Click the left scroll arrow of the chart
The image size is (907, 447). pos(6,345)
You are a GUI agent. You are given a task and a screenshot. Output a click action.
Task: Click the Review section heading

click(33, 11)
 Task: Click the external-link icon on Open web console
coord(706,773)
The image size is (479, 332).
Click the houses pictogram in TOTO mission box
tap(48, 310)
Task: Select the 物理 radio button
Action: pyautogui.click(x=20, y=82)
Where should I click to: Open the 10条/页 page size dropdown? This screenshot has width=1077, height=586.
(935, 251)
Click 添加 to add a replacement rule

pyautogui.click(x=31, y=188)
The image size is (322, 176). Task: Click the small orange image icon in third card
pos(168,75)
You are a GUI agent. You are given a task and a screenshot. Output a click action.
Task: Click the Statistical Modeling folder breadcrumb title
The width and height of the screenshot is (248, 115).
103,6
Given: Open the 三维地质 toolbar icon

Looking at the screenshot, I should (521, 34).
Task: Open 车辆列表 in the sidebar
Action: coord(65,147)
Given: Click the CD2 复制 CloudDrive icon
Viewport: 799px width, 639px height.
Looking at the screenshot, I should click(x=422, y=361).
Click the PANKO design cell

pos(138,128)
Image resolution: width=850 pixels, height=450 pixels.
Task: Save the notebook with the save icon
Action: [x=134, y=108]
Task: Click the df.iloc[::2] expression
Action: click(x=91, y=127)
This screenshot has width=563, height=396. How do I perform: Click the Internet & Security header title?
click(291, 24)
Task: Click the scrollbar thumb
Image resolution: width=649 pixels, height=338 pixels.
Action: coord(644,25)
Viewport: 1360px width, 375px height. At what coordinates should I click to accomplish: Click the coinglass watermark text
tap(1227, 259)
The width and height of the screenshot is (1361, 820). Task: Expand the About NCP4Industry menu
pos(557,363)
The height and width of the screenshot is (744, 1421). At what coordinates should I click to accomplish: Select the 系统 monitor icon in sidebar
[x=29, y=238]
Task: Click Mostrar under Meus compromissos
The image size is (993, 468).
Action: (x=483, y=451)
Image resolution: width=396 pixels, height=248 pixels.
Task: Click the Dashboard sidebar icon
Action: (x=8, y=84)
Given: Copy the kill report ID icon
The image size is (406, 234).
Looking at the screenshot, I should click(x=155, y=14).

*SHORT TASK*. Copy out the listing above word for word, starting with the line that contains "Task: Click Mostrar under Meus compromissos" and going on through its final line.

*EXERCISE RESULT*.
Task: Click Mostrar under Meus compromissos
The image size is (993, 468).
Action: (x=483, y=451)
Image resolution: width=396 pixels, height=248 pixels.
Task: Click the Dashboard sidebar icon
Action: (x=8, y=84)
Given: Copy the kill report ID icon
The image size is (406, 234).
Looking at the screenshot, I should click(x=155, y=14).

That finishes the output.